──────── DOCUMENTO ────────

A estratégia, por sua vez, estabelece o caminho a ser percorrido pela Organização Militar para alcançar os objetivos organizacionais estabelecidos em documentos, panos e diretrizes. Para tanto, considera elementos da primeira camada e da segunda camada da arquitetura.

A segunda camada da arquitetura propõe que a Organização Militar considere três importantes aspectos: 1) a visão prospectiva do comando da Organização Militar; 2) a sua cultura organizacional; e 3) a estrutura organizacional orientada para o fomento da aprendizagem na tropa.

A visão prospectiva da alta liderança antecipa os objetivos e a direção para o futuro da Organização Militar. Para tanto, tem como referência as diretrizes estabelecidas pelo escalão superior enquadrante. Como foco voltado na preparação da Organização Militar em enfrentar os desafios futuros, a visão prospectiva é caracterizada pela habilidade em pensar além do curto prazo, pela capacidade em compreender as mudanças no ambiente externo e pela propriedade em identificar tendências emergentes e possibilidades. O atributo da visão prospectiva é fundamental para a gestão estratégica e o sucesso sustentável da Organização Militar.

──────── TRECHOS DA LISTAGEM ────────

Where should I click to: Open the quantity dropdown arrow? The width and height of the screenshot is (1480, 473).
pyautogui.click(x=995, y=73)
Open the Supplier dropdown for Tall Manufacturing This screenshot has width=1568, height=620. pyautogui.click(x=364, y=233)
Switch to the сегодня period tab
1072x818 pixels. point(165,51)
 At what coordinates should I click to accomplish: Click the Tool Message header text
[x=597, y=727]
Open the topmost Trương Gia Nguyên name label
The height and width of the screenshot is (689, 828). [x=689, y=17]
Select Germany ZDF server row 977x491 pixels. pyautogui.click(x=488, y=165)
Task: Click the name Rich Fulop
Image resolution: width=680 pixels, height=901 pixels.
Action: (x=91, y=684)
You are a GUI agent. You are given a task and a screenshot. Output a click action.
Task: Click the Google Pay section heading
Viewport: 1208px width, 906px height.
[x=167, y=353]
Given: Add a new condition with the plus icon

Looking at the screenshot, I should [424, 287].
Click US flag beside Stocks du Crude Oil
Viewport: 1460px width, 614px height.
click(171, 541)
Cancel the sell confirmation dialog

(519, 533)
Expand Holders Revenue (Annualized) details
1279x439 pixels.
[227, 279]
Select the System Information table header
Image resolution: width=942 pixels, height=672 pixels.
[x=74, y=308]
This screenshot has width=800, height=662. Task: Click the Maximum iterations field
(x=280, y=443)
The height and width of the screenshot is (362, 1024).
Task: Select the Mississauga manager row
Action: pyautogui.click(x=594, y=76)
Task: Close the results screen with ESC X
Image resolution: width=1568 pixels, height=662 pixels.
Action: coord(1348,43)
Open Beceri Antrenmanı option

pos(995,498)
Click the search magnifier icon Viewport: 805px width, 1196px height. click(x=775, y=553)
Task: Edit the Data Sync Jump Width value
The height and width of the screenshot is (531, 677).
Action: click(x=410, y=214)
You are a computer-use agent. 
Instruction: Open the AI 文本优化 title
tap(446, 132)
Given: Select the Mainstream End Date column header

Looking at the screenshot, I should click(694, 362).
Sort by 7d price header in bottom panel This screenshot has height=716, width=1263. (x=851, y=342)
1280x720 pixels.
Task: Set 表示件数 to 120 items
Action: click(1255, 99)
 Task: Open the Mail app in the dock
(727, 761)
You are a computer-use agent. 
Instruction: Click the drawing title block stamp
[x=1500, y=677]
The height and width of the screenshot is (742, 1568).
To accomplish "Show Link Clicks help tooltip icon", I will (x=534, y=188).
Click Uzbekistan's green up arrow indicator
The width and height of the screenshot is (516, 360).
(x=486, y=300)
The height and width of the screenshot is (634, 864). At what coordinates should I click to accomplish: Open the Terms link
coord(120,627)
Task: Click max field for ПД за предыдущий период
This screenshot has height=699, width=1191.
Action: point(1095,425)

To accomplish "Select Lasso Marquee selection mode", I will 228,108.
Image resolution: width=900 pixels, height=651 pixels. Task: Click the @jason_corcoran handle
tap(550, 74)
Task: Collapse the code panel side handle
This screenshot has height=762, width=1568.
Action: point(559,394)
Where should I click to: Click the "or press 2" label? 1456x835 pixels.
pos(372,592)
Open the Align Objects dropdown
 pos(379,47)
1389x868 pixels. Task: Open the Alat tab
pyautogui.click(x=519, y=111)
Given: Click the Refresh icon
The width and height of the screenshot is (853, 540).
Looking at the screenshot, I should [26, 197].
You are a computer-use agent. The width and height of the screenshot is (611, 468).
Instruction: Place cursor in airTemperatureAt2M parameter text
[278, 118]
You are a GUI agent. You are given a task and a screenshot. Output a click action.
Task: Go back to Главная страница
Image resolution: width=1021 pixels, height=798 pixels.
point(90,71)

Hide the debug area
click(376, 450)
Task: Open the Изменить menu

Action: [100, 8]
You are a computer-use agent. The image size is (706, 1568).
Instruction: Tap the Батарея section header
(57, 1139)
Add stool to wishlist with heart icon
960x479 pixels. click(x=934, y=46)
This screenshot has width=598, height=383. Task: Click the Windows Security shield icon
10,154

────────

- TAREFA PROPOSTA 1 -
Transcreva literalmente o trecho do texto sobre a Organização Militar que vai de "A estratégia, por" até "aprendizagem na tropa.".
- TAREFA PROPOSTA 2 -
Reescreva como lista numerada o trecho da listagem que vai do início dela até a linha que contém "1072x818 pixels. point(165,51)", deixando de fora as linhas em branco.
O texto sobre a Organização Militar e a listagem vêm de fontes distintas.

- RESPOSTA COMPLETA 1 -
A estratégia, por sua vez, estabelece o caminho a ser percorrido pela Organização Militar para alcançar os objetivos organizacionais estabelecidos em documentos, panos e diretrizes. Para tanto, considera elementos da primeira camada e da segunda camada da arquitetura.

A segunda camada da arquitetura propõe que a Organização Militar considere três importantes aspectos: 1) a visão prospectiva do comando da Organização Militar; 2) a sua cultura organizacional; e 3) a estrutura organizacional orientada para o fomento da aprendizagem na tropa.

- RESPOSTA COMPLETA 2 -
1. Where should I click to: Open the quantity dropdown arrow? The width and height of the screenshot is (1480, 473).
2. pyautogui.click(x=995, y=73)
3. Open the Supplier dropdown for Tall Manufacturing This screenshot has width=1568, height=620. pyautogui.click(x=364, y=233)
4. Switch to the сегодня period tab
5. 1072x818 pixels. point(165,51)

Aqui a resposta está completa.